Here, we import the core libraries we just installed. By printing their versions and checking for available TPU devices, we can confirm that the environment is set up correctly and all dependencies are accessible before proceeding.


> **Note on Output:** The output of this cell might include a `TqdmWarning` or an `INFO` message about a `rocm` backend. These are harmless informational messages and do not indicate a problem. A successful run will print your library versions and a list of available TPU devices.

In [None]:
import jax
import flax
import optax
import orbax.checkpoint
import transformers
import datasets

# Print versions to confirm
print(f"JAX version: {jax.__version__}")
print(f"Flax version: {flax.__version__}")
print(f"Optax version: {optax.__version__}")
print(f"Transformers version: {transformers.__version__}")
print(f"Datasets version: {datasets.__version__}")

# Check for TPU
try:
    print("TPU devices:", jax.devices("tpu"))
except:
    print("No TPU devices found. Ensure your notebook accelerator is set to TPU.")

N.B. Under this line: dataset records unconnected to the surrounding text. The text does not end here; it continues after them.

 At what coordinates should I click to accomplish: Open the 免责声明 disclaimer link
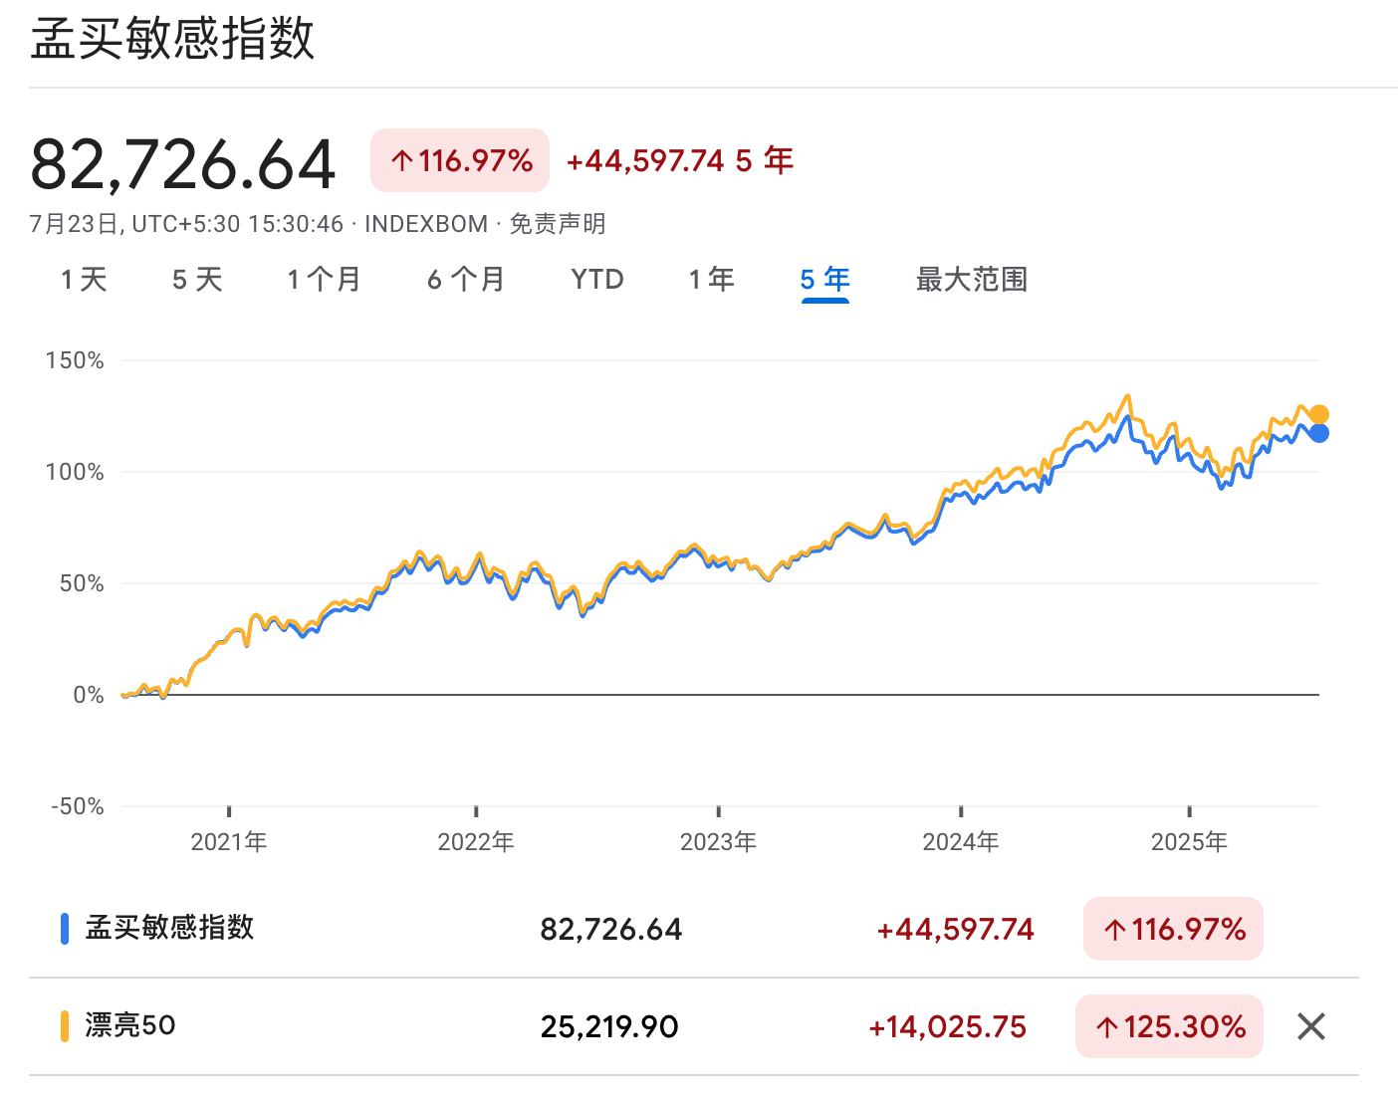560,224
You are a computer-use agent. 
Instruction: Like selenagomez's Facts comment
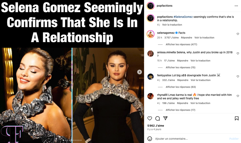click(238, 34)
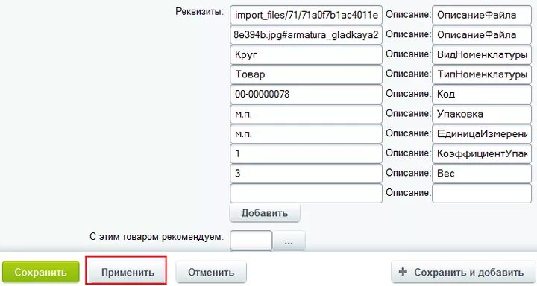
Task: Click the Круг value field
Action: (x=307, y=54)
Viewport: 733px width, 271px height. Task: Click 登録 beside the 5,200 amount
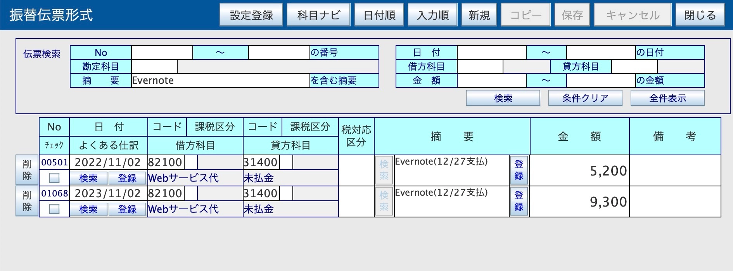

print("\n✅ All key libraries imported successfully!")

## 1.2 TPU Initialization and Authentication

Here, we'll verify that JAX can correctly identify and connect to the available TPU hardware. This step also handles authentication by triggering interactive login prompts for both Hugging Face (to access models) and Weights & Biases (for experiment tracking).

**Note on Output:** This cell will first print the list of available JAX devices, which should show 8 TPU cores. It will then display two separate input boxes. You will need to provide your Hugging Face User Access Token and your Weights & Biases API key in these prompts to proceed.

In [None]:
import jax
from huggingface_hub import notebook_login
import wandb

# Verify that all 8 TPU cores are visible to JAX
print("Verifying available JAX devices...")
print(jax.devices())

# Use notebook_login() to prompt for a Hugging Face token
print("\nPlease log in to Hugging Face Hub:")
notebook_login()

# Use wandb.login() to prompt for a W&B API key
print("\nPlease log in to Weights & Bienses:")
wandb.login()

print("\n✅ Authentication complete.")

## 1.3 Data Acquisition and Formatting

This cell loads the custom dataset from a local `my_dataset.csv` file. It then defines and applies a formatting function to transform the `instruction` and `response` columns into the specific chat template required by Llama 3. The resulting structured text is stored in a new `text` column, and the entire processed dataset is saved to disk for the subsequent tokenization step.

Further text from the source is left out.